3. Love, therefore, from the Christian point of view, is not only an attribute, but is of the very essences of the divinity. And thus it becomes not only the ground of redemption, as in the words spoken to Nicodemus, but of every possible approach which we, frail creatures of a day, though bearing 'the image of God,' can make towards the source of our being, and of all being. And thus a very human feeling, often a frail and deceitful, even sinful passion in us, shared by us, too, with the

brute creation, is lifted up on high, and placed among the things that ' abide.' Love, to the apostle John, is the golden key that opens all mysteries. Beloved, let us love one another: for love is of God; and he that loveth is born of God, and knoweth God. He that loveth not knoweth not God; for God is love. . . Beloved, if God so loved us, we ought also to love one another' (1 John iv. 7, 8, 11).

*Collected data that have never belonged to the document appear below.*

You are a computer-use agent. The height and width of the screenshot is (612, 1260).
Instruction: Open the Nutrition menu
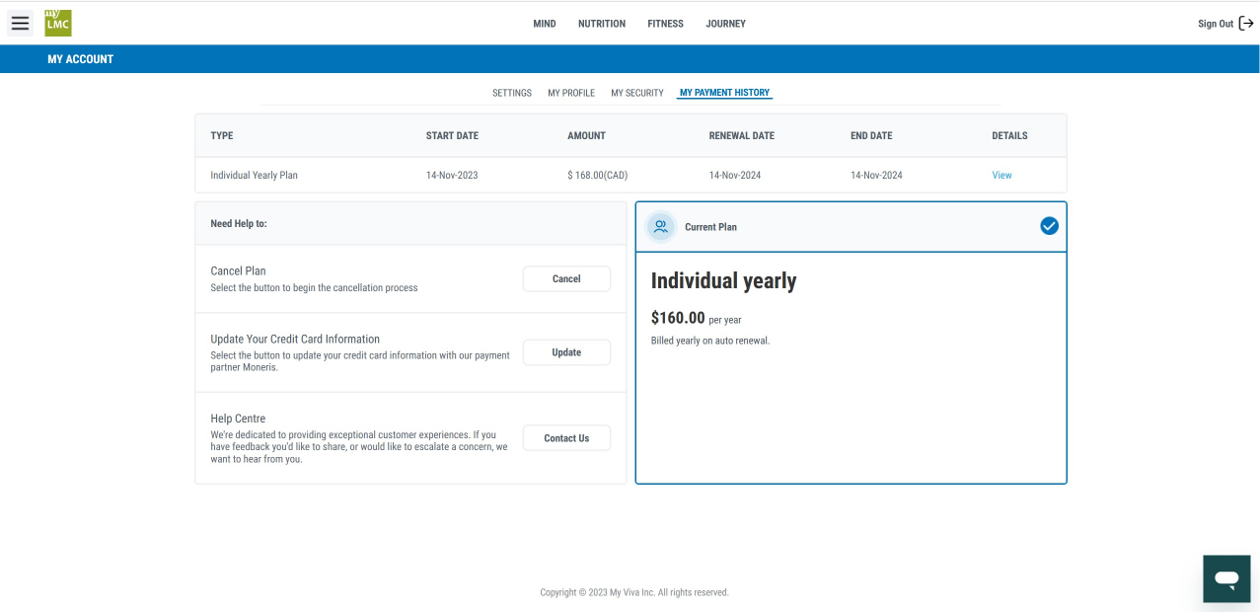pos(602,24)
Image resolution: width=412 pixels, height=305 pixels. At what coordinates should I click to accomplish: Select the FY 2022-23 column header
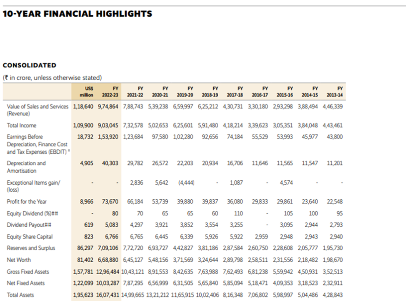[110, 91]
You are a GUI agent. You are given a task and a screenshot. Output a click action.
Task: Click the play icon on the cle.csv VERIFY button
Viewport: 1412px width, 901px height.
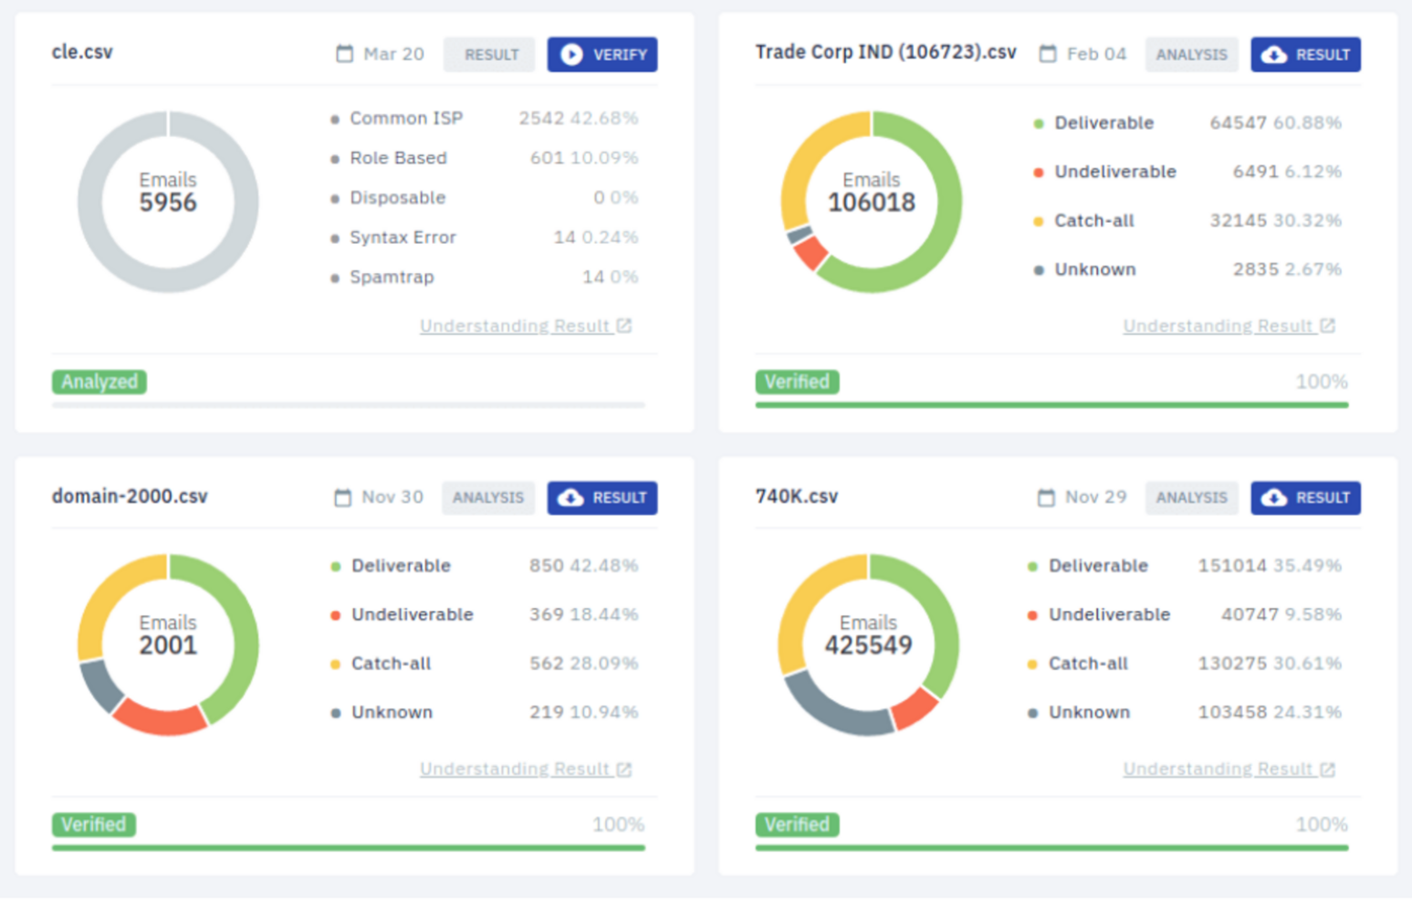(x=572, y=54)
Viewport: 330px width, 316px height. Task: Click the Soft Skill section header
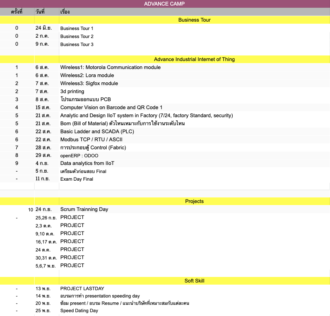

So that the very ground of our 'charity' towards men, in the sense we read in the epistle to the Corinthians (but with the same word, agapé, in both cases), is that very love of God, which in Jesus Christ was made manifest to all men, for the salvation of a world which neither knew God, nor loved him. Herein is love; not that we loved God, but that he loved us, and sent his Son to be the propitiation for our sins' (1 John iv. 10).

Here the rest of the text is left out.